Employment and productivity do not make a sufficient
contribution to European growth." The main reasons for
this, according to the Commission are the low employment
rate of workers aged between 55 and 64, the inadequate take-
up and use of information and communication technologies and
the lack of investment in knowledge sectors (research
innovation, education, training). Moreover, the internal
market is still too fragmented in terms of both services and
intra-EU trade.

5. (SBU) The structural indicators compiled by the
Commission show that the EU has not managed to catch up with
the U.S. In 2003, GDP per capita was 39% higher in the U.S.
than in the EU. While the difference has been reduced by
three percentage points, the EU is still lagging far behind
the U.S. The EU has also fallen back with regard to labor
productivity growth, with an annual average of 1.8% in the
U.S. between 1999 and 2003 and only 0.7% in the EU. The gap
in labor productivity with the US has thus widened and
accounts for 40% of the difference in GDP per capita. In
2002, the participation rate in the EU was 64.3%, clearly
below the 67% target for 2005 and 70% in 2010 - and even
further below the U.S. employment rate of 71.9%.

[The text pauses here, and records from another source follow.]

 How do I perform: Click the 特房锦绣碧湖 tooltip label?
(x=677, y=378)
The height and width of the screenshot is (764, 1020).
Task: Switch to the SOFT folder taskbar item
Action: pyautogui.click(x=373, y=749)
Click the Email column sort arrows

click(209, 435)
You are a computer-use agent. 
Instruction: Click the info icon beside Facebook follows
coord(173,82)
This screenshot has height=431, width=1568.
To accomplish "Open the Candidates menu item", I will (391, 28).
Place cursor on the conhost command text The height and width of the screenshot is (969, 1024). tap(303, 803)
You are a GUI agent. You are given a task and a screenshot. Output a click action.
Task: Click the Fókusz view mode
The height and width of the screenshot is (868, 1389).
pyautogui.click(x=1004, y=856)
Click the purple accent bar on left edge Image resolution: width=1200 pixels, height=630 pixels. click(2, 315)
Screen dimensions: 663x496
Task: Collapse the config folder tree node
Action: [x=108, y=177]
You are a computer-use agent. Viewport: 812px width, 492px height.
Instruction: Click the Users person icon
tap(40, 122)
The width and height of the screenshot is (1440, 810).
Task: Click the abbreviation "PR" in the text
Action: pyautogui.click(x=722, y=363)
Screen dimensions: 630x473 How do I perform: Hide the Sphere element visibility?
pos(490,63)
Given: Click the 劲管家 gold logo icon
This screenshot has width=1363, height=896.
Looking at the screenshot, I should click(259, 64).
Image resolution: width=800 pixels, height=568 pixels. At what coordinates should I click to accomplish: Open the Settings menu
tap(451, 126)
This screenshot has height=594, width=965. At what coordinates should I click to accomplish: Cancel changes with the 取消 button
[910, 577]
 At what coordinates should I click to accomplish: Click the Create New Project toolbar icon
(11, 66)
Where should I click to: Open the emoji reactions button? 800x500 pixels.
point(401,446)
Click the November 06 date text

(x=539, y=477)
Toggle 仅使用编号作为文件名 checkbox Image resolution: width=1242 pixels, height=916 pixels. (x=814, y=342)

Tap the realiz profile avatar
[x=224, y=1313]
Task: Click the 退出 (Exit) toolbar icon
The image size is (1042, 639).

6. (SBU) In its progress report, the Commission identified
three priorities for 2004: more investment in networks and
knowledge, the reinforcement of industrial competitiveness
and more measures to increase labor market participation, in
particular of older workers.

Whose fault?

7. (SBU) The lion's share of the problem lies at the member
state level. According to the Commission's progress report,
"the performance of the member States in transposing the
directives related to the Lisbon strategy area is .
mediocre." Currently the share of transposed directives
amounts to "an average of 58% across the Union".

8. (SBU) Moreover, there are many areas in which
responsibility for reforms lies exclusively with the member
states, such as labor market, pension or tax reform.
According to competition Commissioner Mario Monti, the
achievement of the Lisbon target "largely depends on factors
which are outside the Community control," i.e. at the member
state level. Clearly, member states' efforts have not been
sufficient: The Commission finds that labor market reforms
have been stepped up but appear insufficient to reach the
employment targets. Similarly, despite significant progress
in pension reforms, long-term sustainability of public
finances is not yet secure in about half of the member


9. (SBU) After the Spring summit, Council President Bertie
Ahern stated that "the climate for delivering the Lisbon
Agenda is better than at any time in the past four years".
Ahead of the Lisbon mid-term review in spring 2005, the
Council invited the Commission to establish a high-level
group headed by Wim Kok, the former Dutch Prime Minister, to
carry out an independent review (USEU septel). The group
should prepare a report identifying measures which together
form a consistent strategy to achieve the Lisbon objectives.

10. (SBU) Comment: It is unlikely that another report will
produce much value added. Everybody knows very well what
needs to be done, now it is high time to walk the talk. End

11. (U) This cable has been coordinated with USEU.